Gut Sehr schönes Cover von Stefano Intini, das natürlich an das legendäre Cover der Erstauflage von LTB 41 angelehnt ist. Nichts besonderes, aber trotzdem zeichnerisch ganz ansprechend. Dumm nur, dass die zugehörige Geschichte bereits in LTB 474 erschienen ist (damals mit einem ganz anderen Cover)… D.U.C.K. (Diskussion) 20:43, 4. Mär. 2021 (CET)

Wohin des Weges, Phantomias?[Bearbeiten]

Das Rad des Schicksals – Fluch oder Segen? (© Egmont Ehapa)

D 2020-032

Gut Primus und seine Assistentin Felicia Fatum haben nach wochenlanger Suche endlich den berühmten verschollenen Tempel des Schicksals der sagenumwobenen Khar-Mha-Kultur gefunden.
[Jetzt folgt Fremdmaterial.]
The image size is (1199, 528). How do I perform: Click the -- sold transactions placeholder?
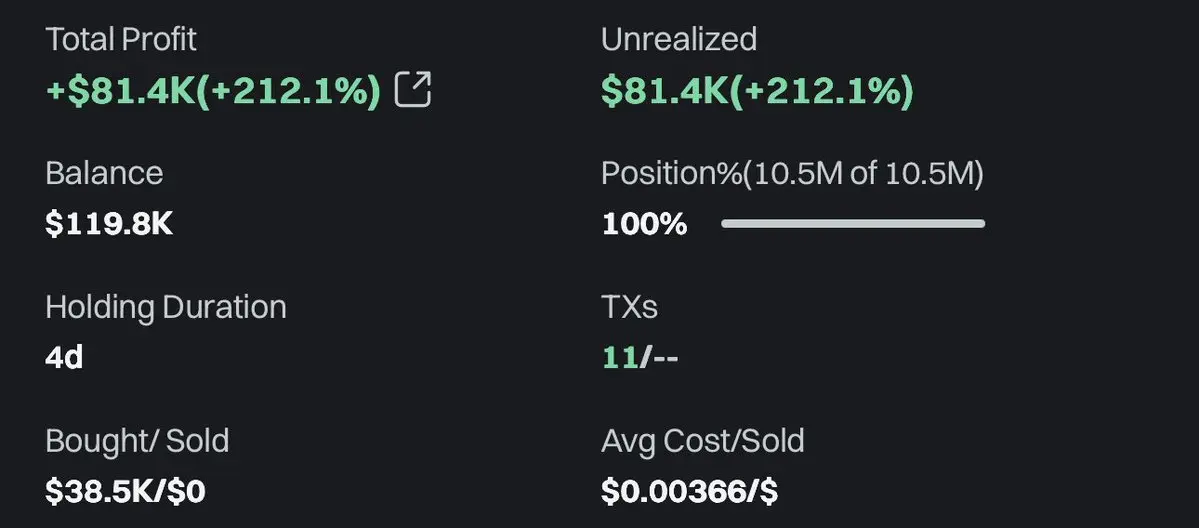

Doch am Eingang steht eine Warnung: „Wer immer diesen Tempel entehrt, soll sich gefangen finden im Rad des Schicksals bis in alle Ewigkeit!“ Ganz der Wissenschaftler tut Primus diese Warnung als Aberglaube ab. Er nimmt die legendäre Scheibe mit, die das Rad des Schicksals repräsentiert und kehrt nach Entenhausen zurück. Doch es gehen mysteriöse Sachen vor sich und Primus wird mit einer Drohung aufgefordert, das Rad zurückzubringen. Ein Fall für Phantomias! Doch das Schicksal hat bereits seinen Lauf genommen und das Zeitchaos begonnen…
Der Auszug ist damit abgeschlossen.